18 livestock investments to take One Health to scale and prevent new pandemics

Core message

The COVID-19 pandemic is only the latest evidence that we can’t protect human health if we fail to protect the health of animals and environments. A new One Health playbook makes the case that livestock systems, economies and peoples of the South are One Health game-changers—inflection points for a healthier future for all.

Readers of health and sustainable development literature will be aware that an approach to better global health known as One Health is having a moment. One Health programs integrate multidisciplinary expertise—particularly medical, veterinary and environmental—to reduce health threats occurring at the intersection of people, animals and their environments. It’s argued that without investing in such a joined up One Health agenda, we’ll continue to fail to address the root causes of our many health crises and be forced to continue to battle them individually, and ineffectively and expensively, after they emerge.

Launched today is a new investment brief from the International Livestock Research Institute (ILRI) offering investors 18 ways to help transform One Health and take it to scale.

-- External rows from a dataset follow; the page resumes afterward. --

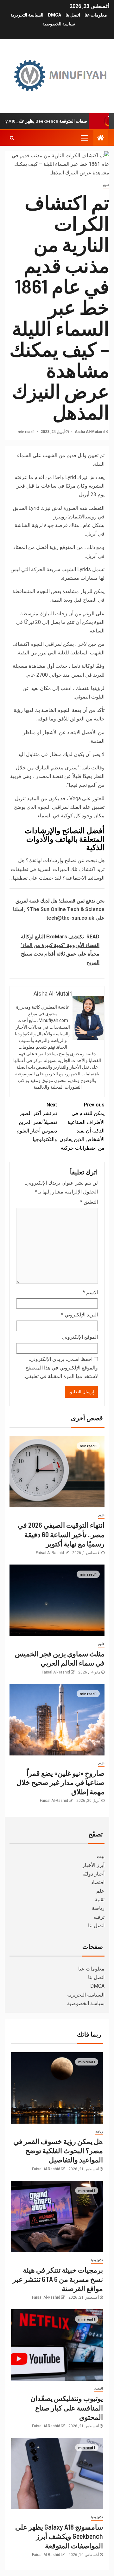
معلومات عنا (96, 14)
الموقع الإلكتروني (80, 1337)
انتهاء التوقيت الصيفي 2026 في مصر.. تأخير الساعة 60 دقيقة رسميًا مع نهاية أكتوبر (61, 1534)
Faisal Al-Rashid (50, 1553)
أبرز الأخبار (93, 1865)
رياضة (98, 1908)
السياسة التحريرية (26, 14)
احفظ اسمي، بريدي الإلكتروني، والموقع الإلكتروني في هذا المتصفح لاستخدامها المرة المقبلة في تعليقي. (61, 1367)
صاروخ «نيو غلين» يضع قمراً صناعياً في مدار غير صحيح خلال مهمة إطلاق (60, 1782)
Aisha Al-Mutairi (89, 431)
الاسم (90, 1292)
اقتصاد (97, 1882)
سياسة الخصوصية (58, 23)
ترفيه (98, 1917)
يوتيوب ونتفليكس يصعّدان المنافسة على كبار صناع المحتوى (66, 2407)
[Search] (12, 138)
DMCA (54, 14)
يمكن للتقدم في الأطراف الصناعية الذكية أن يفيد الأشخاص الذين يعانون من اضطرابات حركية (82, 1126)
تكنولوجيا (97, 2260)
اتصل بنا (73, 14)
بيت (100, 1856)
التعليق (89, 1202)
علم (100, 1891)
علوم (106, 184)
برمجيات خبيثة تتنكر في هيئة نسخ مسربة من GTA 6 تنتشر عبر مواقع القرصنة (58, 2279)
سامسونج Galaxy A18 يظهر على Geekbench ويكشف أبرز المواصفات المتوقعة (59, 2536)
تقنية (99, 1900)
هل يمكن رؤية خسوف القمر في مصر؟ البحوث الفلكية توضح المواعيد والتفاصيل (58, 2150)
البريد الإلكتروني (79, 1315)
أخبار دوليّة (93, 1874)
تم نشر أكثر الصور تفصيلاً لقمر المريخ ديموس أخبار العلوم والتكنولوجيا (36, 1122)
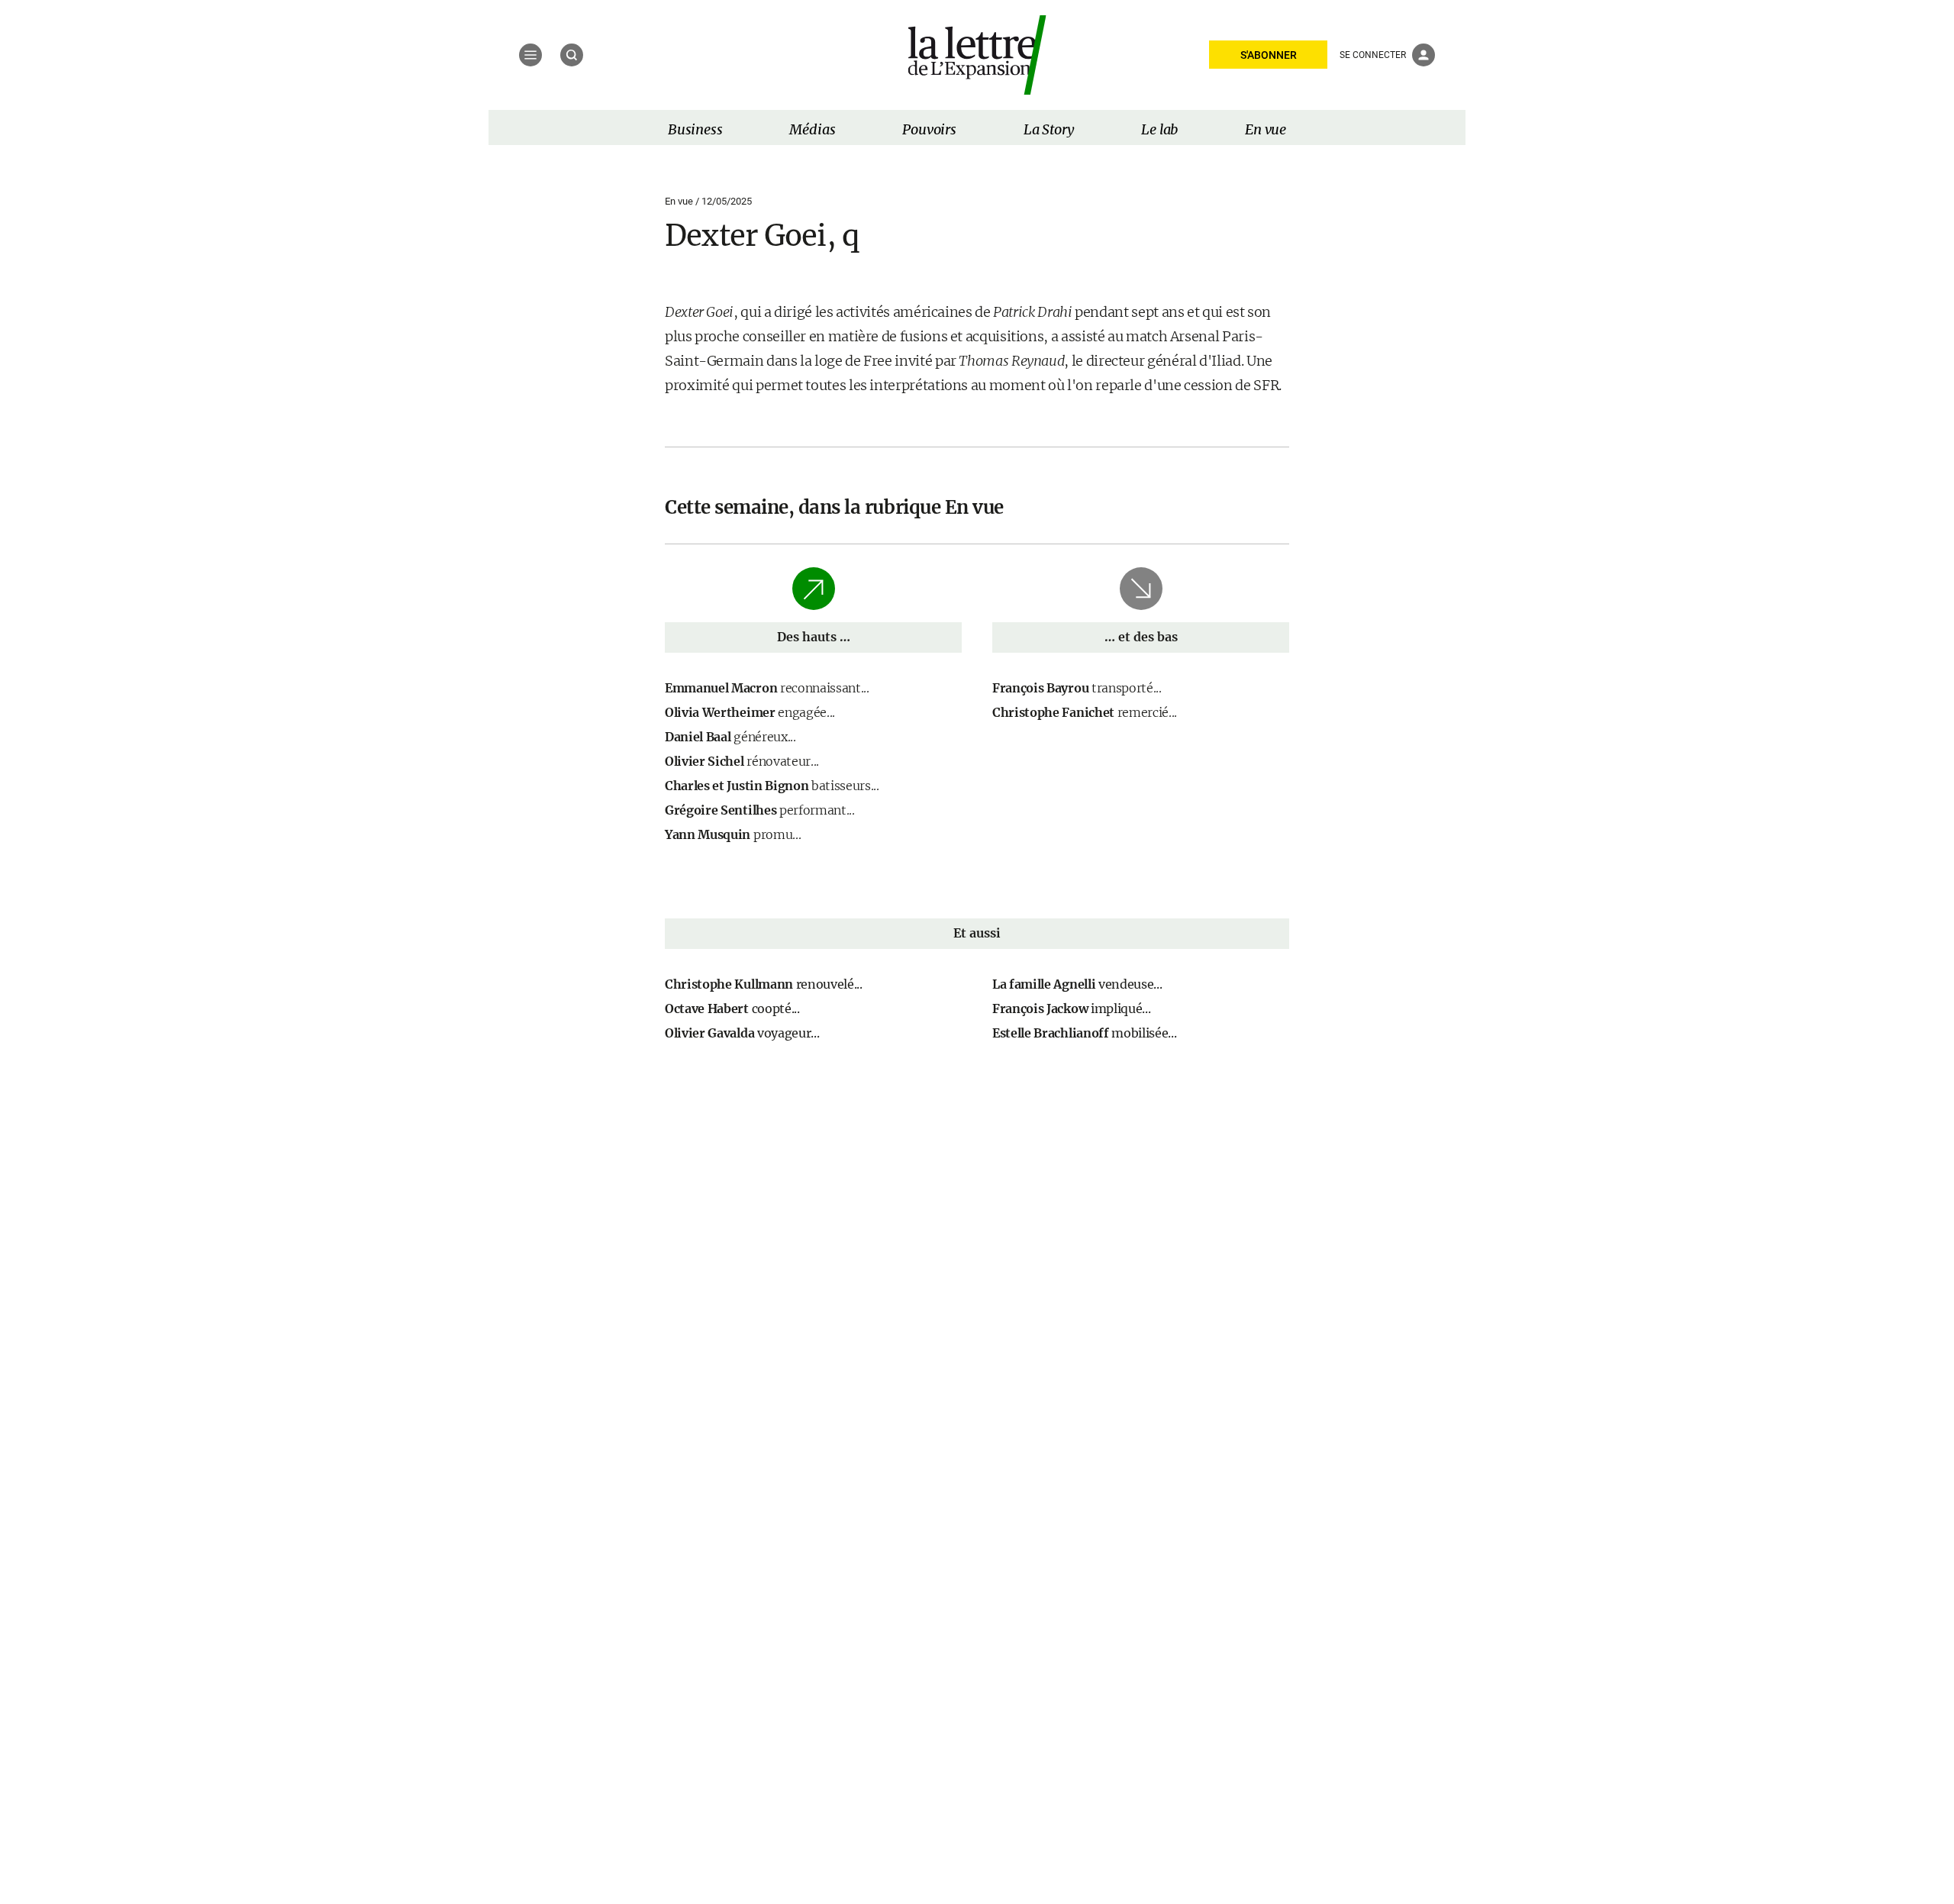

Each of these recommended actions significantly enhances the diverse livestock systems that are the mainstay of food systems across the developing world.

The rationale for focusing on the small-scale livestock systems of the South is considerable. First, as ILRI Director General Jimmy Smith recently pointed out:

It’s impossible to overstate the importance and ubiquity of livestock in countries across Africa, Asia and Latin America. Everything from food and nutrition to gender equality, livelihoods and trade depend on farm animals. . . . Livestock’s prevalence in developing countries make them a unique vehicle through which to improve the lives of the most vulnerable and, in doing so, also protect health gains the world over.

Second, the world’s food-producing animal populations and systems impact many realms, from agriculture and food systems to food and nutritional security, poverty reduction, public health and environmental protection. Third, several persistent and newly emerging human health threats—particularly those stemming from zoonotic diseases, climate change and environmental degradation—involve animals. And, fourth, investing in ‘multi-solving’ livestock options generates a wealth of benefits that cross many sectors; adopting a more focused ‘livestock lens’ can thus make One Health initiatives more impactful, efficient, equitable and sustainable.